The Grayson County Fiscal Court opened bids for two upcoming bridge projects as well as road materials at a regularly scheduled monthly meeting on Friday, June 15.
New bridges are planned for the Pine Knob and Bear Creek areas, and four bids were turned in to the fiscal court for each of those projects.
The sealed bids were reviewed by the group and one company - Hornback Construction, out of Hodgenville - turned in the lowest bids on both projects and was awarded both jobs.
The Bear Creek bridge project will bear a total projected cost of $97,698, while the Pine Knob bridge project will be slightly higher, with a total projected cost of $103,655.
According to Judge Executive Gary Logsdon, the projects are slated to begin within the next 30 to 60 days. Which project begins first will be at the discretion of the construction company, Logsdon said.
Other companies awarded bids include Future Design, which will provide road materials; Key Oil Company, which will provide gas, road oil and asphalt materials; Scotty’s, which will provide asphalt, rock and stone; and Randall Decker Trucking, which will haul materials.
Several other items were also addressed at the meeting.
- Dispatch center employee Nick Ramsey was present to represent the E911 call center team in asking for a raise. Ramsey explained that the group has not had a raise since 2009, though they have been given many new responsibilities since that time.
He said the call volume has increased 400 percent since2009, and there are no set breaks or lunches for employees due to the nature of the highly stressful job.
“It’s more important to the community than most people realize,” Ramsey told the court.
No decision has yet been made on the possibility of a raise.

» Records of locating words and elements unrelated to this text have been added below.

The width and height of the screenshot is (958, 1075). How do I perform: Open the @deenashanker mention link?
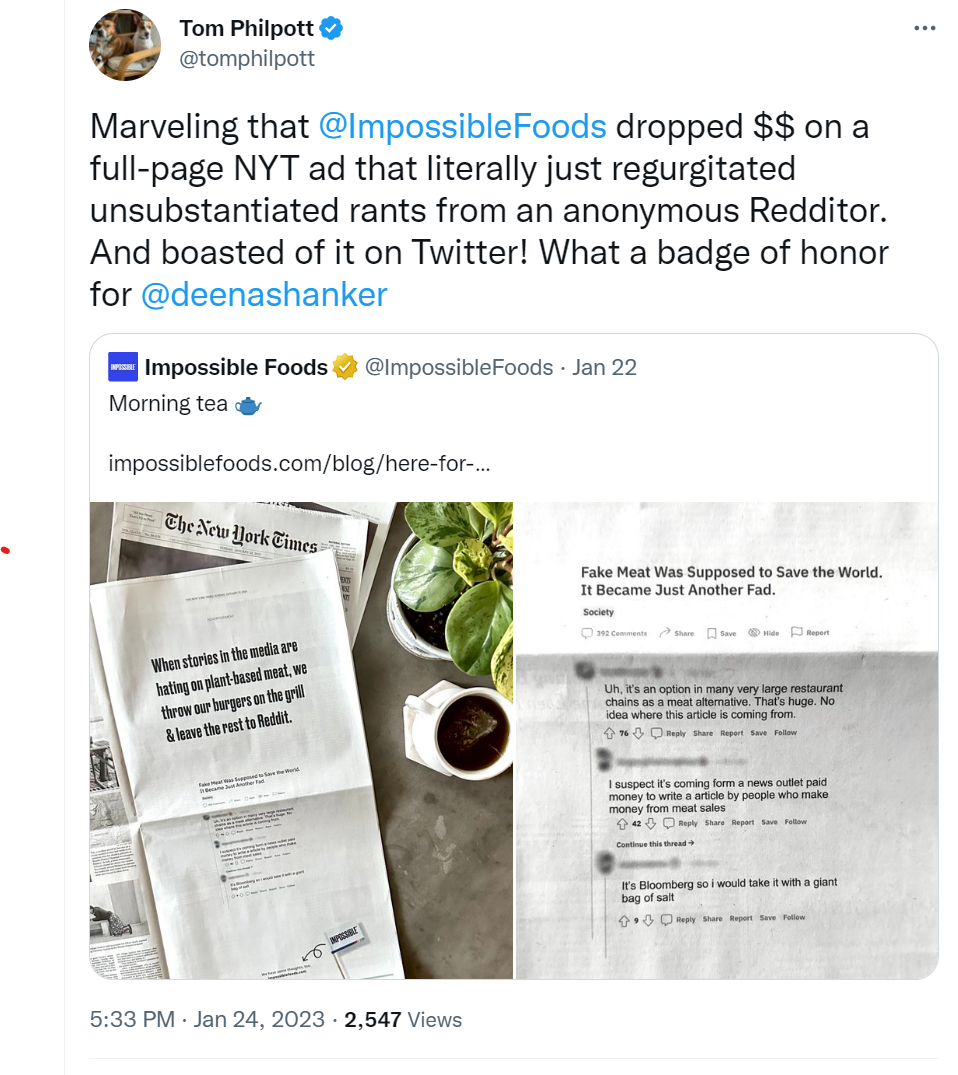coord(264,295)
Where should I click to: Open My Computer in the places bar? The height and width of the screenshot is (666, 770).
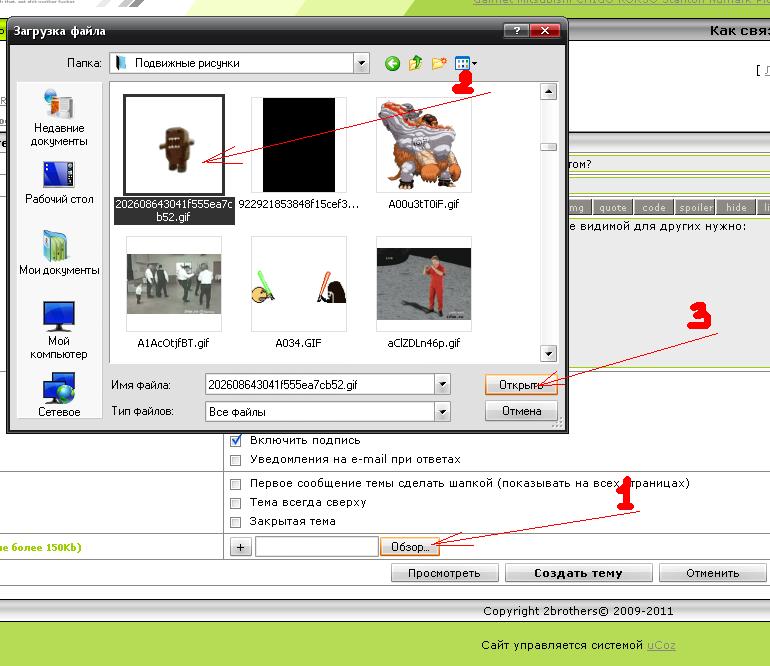[59, 330]
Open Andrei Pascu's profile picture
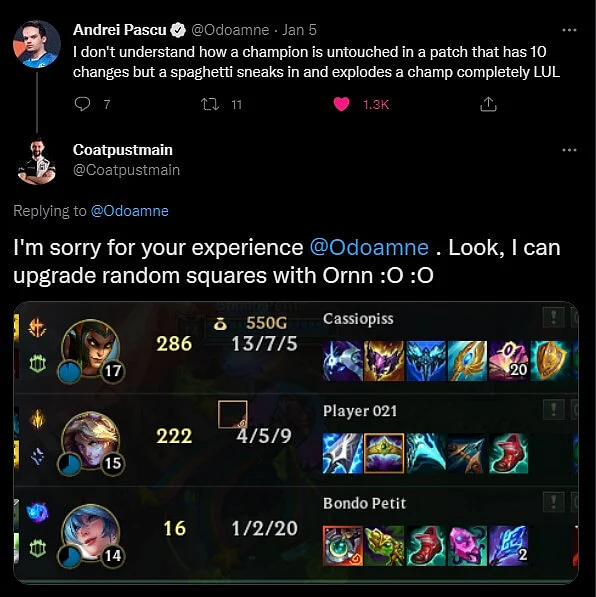The height and width of the screenshot is (597, 596). 37,44
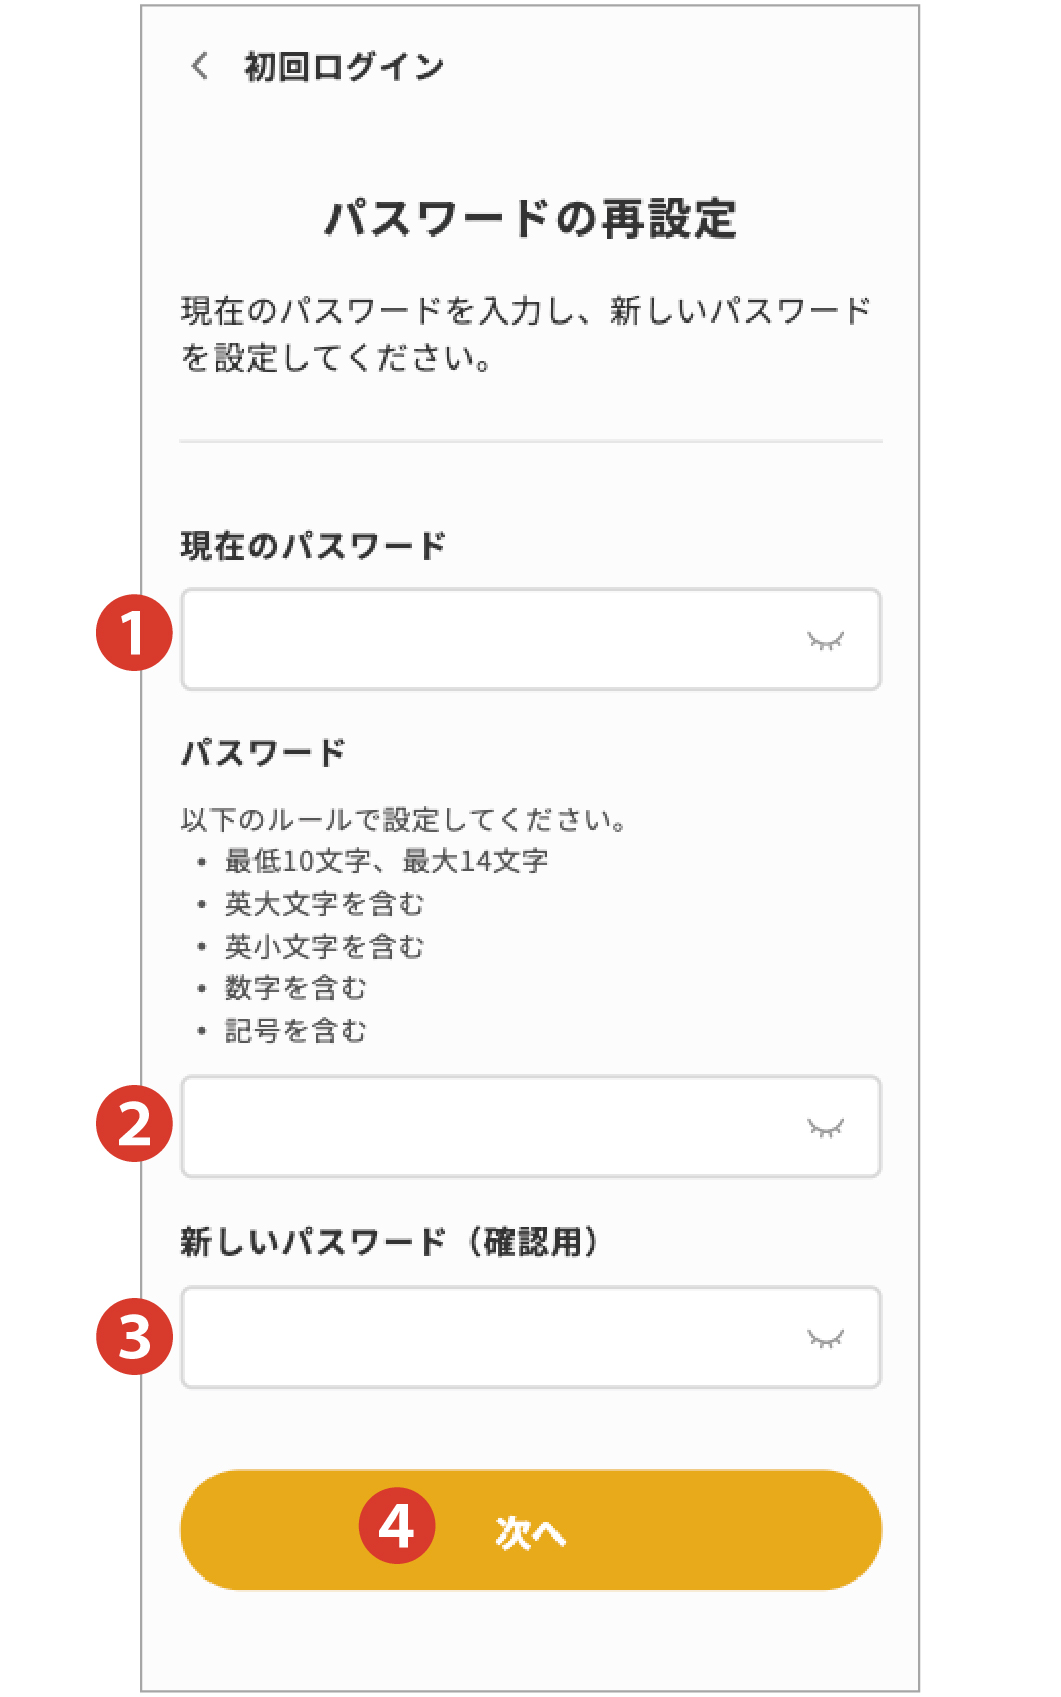Click the 記号を含む rule item
The image size is (1061, 1697).
click(295, 1031)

-Jailer Darwin Dennison requested that the court consider replacing a detention center van used for in-county transportation, explaining that the vehicle is “on it’s last leg.”
The court voted to look into replacing the van.
- An equipment emergency was declared in order to allow the possible purchase of a mower at an upcoming auction. Logsdon explained that at least one of the county’s mowers is “always in the shop,” and said that this is resulting in the county getting behind on their mowing.